There was at the same time, one Mary Stevens in the condemned hold (though she afterwards received a reprieve) who was very instrumental in bringing this poor creature to a true sense of herself and of her sins; she then confessed the murder with all its circumstances, reproached herself with having been guilty of such a crime as to murder the person who had so carefully took her under his roof, allowed her a subsistence and been so peculiarly civil to her, for which he expected no return but what was easily in her power to make. This Mary Stevens was a weak-brained woman, full of scruples and difficulties, and almost distracted at the thoughts of having committed several robberies. After receiving the Sacrament, she not only persuaded this Mary Hanson to behave herself as became a woman under her unhappy condition, but also persuaded two or three other female criminals in that place to make the best use of that mercy which the leniency of the Government has extended them.
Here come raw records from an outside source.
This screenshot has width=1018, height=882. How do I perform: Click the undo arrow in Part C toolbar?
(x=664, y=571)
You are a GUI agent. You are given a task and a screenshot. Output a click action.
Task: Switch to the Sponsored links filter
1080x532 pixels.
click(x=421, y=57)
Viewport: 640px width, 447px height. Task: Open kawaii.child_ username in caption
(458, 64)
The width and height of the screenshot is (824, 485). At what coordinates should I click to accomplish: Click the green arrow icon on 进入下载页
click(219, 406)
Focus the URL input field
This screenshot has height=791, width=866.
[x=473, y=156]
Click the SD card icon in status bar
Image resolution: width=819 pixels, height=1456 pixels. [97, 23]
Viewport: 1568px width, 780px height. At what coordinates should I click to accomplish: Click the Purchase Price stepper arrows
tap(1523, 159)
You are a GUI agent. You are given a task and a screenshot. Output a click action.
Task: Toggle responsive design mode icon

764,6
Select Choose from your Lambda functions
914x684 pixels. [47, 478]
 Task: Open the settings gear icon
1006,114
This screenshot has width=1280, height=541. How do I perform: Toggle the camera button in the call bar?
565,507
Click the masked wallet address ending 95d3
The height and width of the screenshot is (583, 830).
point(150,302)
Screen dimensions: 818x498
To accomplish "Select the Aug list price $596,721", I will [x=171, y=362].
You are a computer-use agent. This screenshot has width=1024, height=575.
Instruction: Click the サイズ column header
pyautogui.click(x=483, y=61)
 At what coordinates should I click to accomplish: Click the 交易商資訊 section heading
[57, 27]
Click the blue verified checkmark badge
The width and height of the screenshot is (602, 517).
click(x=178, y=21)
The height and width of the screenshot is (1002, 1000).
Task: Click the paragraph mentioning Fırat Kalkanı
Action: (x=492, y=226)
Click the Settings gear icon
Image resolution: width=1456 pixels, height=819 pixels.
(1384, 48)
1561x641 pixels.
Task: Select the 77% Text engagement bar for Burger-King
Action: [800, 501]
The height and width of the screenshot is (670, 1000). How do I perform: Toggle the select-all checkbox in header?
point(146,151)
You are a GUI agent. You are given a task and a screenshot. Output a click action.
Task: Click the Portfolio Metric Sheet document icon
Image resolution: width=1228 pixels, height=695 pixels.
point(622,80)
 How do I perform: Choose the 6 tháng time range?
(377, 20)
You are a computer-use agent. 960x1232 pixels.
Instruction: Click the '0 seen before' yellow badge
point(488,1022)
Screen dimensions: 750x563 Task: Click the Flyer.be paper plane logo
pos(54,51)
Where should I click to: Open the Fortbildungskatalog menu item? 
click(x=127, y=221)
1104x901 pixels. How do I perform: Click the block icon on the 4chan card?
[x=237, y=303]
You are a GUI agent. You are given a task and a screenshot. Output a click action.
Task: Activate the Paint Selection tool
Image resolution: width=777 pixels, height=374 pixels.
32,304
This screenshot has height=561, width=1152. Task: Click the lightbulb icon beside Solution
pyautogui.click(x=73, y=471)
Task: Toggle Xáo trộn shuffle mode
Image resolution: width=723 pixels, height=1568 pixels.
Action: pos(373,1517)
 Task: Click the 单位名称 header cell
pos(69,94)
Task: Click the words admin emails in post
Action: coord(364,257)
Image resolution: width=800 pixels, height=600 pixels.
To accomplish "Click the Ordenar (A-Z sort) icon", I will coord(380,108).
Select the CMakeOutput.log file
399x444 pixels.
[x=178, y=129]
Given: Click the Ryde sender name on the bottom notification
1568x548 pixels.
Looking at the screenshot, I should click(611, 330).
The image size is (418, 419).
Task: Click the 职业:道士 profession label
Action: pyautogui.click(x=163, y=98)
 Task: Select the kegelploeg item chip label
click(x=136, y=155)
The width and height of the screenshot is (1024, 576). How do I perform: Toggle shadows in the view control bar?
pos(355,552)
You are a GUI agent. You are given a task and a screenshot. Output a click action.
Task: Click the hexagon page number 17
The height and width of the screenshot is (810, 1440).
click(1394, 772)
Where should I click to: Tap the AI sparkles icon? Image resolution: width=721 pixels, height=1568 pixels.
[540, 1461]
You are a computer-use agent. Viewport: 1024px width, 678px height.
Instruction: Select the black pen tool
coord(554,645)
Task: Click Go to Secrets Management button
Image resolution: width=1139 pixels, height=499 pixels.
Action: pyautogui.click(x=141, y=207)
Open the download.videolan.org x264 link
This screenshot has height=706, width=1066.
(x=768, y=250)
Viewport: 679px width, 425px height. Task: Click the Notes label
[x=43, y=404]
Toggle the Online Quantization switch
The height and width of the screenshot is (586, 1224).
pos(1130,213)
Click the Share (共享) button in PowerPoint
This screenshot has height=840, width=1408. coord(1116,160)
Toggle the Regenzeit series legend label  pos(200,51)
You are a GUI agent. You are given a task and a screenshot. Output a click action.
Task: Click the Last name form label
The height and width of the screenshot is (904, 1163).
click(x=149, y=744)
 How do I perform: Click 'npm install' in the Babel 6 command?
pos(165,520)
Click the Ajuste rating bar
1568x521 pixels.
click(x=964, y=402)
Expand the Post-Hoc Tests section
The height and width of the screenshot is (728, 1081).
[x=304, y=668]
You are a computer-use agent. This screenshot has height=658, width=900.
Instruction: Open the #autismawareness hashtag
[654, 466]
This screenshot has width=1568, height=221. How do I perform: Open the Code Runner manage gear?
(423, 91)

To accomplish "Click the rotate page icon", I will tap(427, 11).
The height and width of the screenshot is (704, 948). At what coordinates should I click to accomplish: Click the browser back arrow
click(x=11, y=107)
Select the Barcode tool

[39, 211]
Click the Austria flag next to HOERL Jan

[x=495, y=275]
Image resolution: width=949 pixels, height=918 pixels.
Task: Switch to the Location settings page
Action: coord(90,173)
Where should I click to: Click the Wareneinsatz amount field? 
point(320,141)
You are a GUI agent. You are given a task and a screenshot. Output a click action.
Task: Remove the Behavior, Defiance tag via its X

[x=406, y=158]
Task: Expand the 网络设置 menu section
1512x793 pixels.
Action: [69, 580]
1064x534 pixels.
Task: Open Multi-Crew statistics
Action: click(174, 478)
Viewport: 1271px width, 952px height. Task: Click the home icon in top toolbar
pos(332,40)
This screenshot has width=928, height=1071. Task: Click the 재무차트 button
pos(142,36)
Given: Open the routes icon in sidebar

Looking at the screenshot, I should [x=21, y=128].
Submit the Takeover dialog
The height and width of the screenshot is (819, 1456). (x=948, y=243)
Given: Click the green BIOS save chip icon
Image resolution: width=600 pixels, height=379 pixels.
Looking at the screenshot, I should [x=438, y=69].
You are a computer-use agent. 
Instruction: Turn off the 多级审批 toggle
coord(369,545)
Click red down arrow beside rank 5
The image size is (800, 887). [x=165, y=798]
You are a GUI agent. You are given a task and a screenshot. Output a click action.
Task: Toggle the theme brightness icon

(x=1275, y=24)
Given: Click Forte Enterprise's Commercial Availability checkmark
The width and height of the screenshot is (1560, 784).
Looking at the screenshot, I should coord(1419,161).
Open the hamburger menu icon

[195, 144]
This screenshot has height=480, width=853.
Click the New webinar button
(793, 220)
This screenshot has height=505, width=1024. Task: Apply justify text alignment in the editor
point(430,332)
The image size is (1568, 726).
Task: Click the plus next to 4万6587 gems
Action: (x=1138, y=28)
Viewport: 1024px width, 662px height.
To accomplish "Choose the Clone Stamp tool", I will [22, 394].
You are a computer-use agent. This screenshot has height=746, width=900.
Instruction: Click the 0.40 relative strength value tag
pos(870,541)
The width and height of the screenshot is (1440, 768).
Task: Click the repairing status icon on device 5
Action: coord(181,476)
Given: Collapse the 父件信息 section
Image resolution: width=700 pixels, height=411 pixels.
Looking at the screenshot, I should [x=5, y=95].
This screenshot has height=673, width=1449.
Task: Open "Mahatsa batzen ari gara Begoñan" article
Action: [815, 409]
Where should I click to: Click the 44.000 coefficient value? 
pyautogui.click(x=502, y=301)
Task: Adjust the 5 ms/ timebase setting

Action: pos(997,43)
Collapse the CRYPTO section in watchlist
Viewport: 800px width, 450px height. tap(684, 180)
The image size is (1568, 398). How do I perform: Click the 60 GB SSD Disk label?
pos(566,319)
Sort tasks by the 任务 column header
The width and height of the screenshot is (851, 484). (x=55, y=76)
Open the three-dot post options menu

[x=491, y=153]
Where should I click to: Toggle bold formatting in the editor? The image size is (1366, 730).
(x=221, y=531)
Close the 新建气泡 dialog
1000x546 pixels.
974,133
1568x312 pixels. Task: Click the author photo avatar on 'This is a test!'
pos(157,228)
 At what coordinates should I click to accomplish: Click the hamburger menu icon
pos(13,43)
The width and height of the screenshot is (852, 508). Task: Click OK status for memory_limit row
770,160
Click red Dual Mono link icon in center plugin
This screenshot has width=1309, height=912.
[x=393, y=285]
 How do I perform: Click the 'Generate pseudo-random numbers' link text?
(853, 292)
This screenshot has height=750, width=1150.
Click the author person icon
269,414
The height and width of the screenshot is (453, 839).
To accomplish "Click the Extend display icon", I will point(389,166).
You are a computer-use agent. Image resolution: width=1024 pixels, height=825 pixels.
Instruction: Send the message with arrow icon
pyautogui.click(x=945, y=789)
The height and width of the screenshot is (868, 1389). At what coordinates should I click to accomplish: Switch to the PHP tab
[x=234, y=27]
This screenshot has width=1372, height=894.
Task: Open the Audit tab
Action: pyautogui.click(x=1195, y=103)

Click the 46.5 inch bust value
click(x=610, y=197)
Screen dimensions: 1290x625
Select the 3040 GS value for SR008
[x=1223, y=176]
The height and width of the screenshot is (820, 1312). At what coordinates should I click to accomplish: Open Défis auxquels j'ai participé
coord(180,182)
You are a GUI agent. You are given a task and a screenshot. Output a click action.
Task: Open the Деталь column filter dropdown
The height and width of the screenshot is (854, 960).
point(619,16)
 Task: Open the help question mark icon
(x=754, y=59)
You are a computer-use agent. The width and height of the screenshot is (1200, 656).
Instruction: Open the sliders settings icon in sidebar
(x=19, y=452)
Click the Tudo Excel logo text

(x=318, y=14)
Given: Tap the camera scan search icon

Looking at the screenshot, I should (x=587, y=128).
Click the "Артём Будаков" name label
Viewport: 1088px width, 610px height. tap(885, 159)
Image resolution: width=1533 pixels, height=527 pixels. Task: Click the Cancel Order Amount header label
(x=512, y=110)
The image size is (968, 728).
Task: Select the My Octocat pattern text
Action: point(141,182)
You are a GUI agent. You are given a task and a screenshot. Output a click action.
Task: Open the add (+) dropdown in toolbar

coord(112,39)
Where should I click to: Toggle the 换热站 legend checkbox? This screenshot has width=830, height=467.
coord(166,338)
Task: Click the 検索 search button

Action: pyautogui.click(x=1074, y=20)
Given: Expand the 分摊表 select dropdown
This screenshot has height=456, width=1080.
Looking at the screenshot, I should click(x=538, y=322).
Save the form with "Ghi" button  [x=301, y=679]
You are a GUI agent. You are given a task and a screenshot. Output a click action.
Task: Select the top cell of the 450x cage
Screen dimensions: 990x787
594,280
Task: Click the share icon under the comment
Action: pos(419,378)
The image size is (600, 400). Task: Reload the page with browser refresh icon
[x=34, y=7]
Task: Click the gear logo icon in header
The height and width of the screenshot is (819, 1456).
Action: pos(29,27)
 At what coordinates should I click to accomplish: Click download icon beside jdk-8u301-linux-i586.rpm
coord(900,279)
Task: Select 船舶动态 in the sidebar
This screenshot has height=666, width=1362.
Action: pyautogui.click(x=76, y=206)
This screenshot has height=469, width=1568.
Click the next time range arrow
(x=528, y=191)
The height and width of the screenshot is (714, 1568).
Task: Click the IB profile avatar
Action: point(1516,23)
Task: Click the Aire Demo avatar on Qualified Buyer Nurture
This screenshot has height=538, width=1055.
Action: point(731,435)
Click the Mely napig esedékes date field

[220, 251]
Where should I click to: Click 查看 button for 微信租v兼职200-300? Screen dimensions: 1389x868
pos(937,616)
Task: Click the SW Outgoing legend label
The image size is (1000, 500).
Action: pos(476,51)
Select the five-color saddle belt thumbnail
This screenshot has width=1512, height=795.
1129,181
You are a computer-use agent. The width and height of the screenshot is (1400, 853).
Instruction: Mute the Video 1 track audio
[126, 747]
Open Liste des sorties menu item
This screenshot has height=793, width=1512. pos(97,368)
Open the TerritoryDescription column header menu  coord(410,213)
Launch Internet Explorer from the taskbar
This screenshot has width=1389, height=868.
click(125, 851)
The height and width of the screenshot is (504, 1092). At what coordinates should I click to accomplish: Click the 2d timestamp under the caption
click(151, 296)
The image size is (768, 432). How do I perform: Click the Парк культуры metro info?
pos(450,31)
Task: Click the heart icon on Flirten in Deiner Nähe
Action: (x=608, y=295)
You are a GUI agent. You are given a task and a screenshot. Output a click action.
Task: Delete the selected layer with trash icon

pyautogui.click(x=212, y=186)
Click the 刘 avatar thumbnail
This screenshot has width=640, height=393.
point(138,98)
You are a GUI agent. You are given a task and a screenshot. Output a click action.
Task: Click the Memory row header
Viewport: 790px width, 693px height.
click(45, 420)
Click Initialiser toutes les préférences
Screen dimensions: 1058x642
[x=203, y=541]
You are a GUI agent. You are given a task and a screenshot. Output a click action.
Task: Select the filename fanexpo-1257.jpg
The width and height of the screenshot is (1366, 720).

There was a man suffered to go twice a day to read to them, and probably it was he who drew up the paper for Mary Hanson which she left behind her, for though it be very agreeable to the nature of her case, yet it is penned in the manner not likely to come from the hands of a poor ignorant woman. Certain it is, however, that she behaved herself with great calmness and resolution at the time of her death, and did not appear at all disturbed at that hurry which, as I shall mention in the next life, happened at the place of execution. The paper she left ran in these words, viz.:
Though the poverty of my parents hindered me from having any great education, yet I resolve to do as I know others in my unhappy circumstances have done, and by informing the world of the causes which led me to that crime for which I so justly suffer, that by shunning it they may avoid such a shameful end; and I particularly desire all women to take heed how they give way to drunkenness, which is a vice but too common in this age. It was that disorder in which my spirits were, occasioned by the liquor I had drunk, which hurried me to the committing a crime, at the thoughts of which on any other time my blood would have curdled. I hope you will afford me your prayers for my departing soul, as I offer up mine to God that none of you may follow me to this fatal place.
Having delivered this paper, she suffered at about thirty years old.